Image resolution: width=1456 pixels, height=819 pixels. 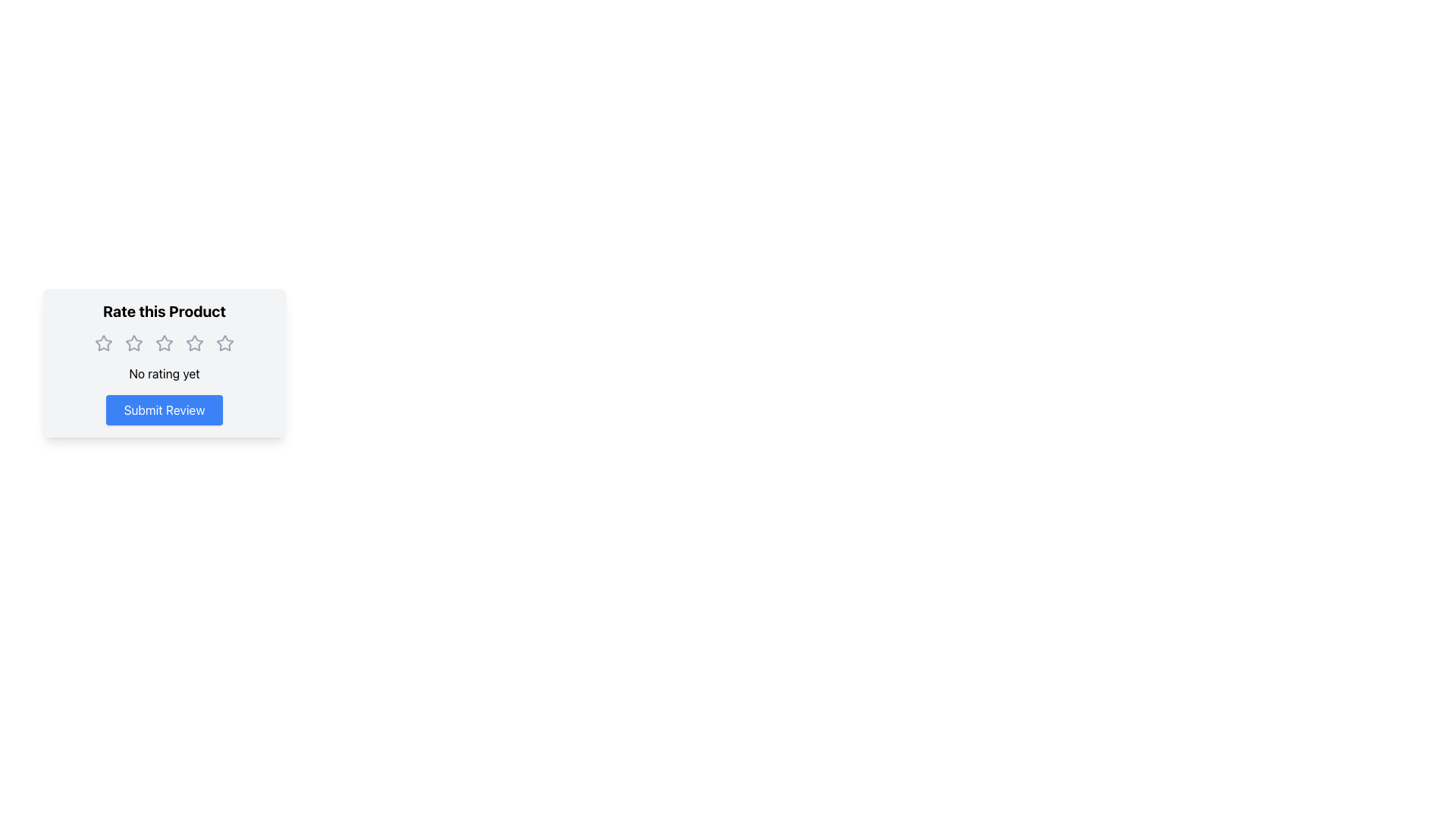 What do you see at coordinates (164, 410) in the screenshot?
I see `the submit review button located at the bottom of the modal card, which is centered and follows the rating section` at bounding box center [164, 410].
........
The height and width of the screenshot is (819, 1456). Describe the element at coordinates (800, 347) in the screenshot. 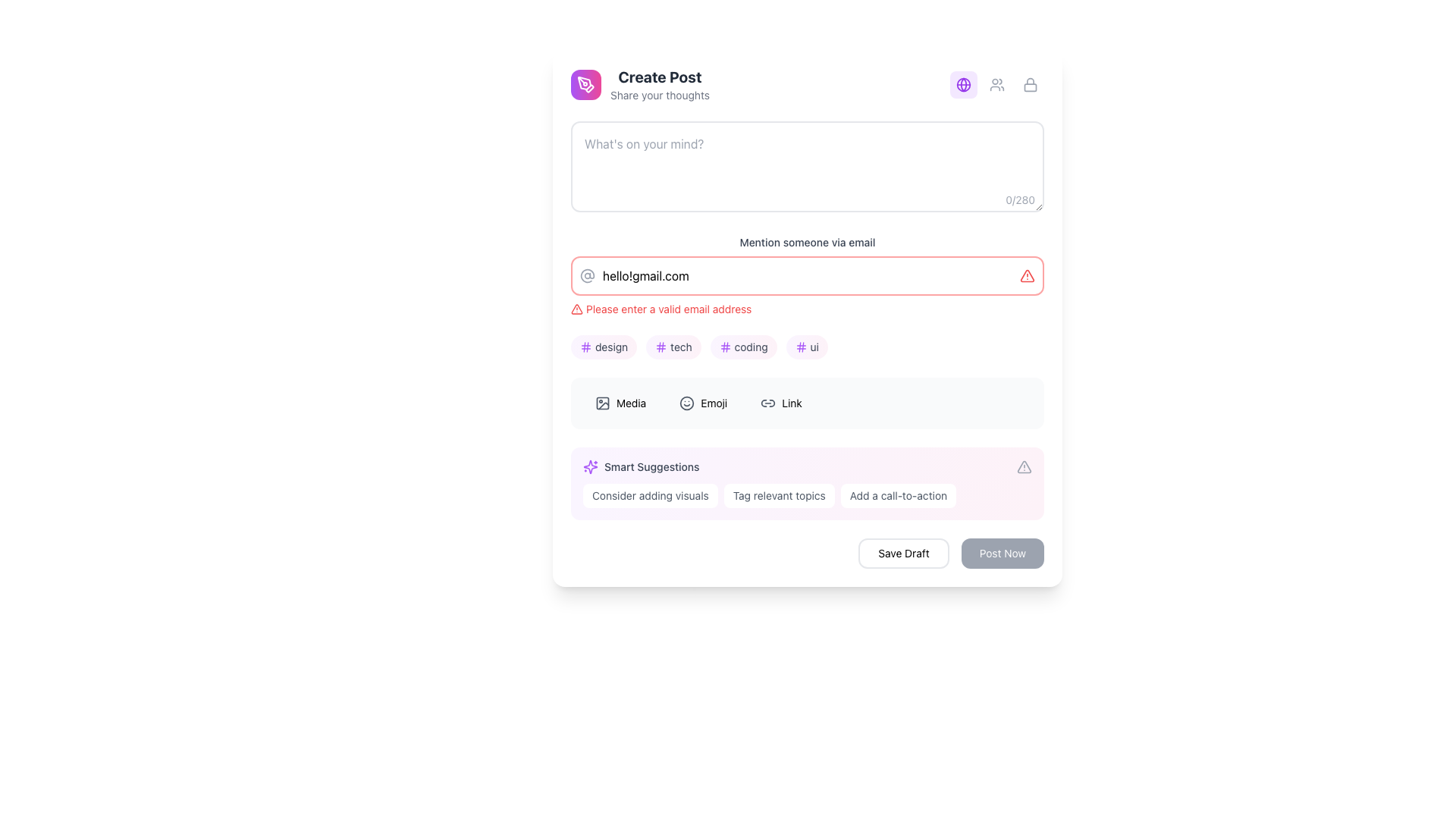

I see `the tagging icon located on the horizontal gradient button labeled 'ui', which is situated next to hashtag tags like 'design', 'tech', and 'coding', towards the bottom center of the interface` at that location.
........
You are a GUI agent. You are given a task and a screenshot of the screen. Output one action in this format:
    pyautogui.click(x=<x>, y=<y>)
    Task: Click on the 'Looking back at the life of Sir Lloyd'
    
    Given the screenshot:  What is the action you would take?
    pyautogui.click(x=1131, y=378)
........
• **Énoncé**: Transcrivez en CSV à deux colonnes, « demande » et « réponse », les données comprises entre la ligne contenant « The height and » et celle contenant « at that location. », ces deux lignes incluses. Prévoyez une ligne par paire, chaque champ entre guillemets, les sauts de ligne remplacés par des espaces, et omettez les images.

• **Résultat**:
demande,réponse
"The height and width of the screenshot is (819, 1456). Describe the element at coordinates (800, 347) in the screenshot.","I see `the tagging icon located on the horizontal gradient button labeled 'ui', which is situated next to hashtag tags like 'design', 'tech', and 'coding', towards the bottom center of the interface` at that location."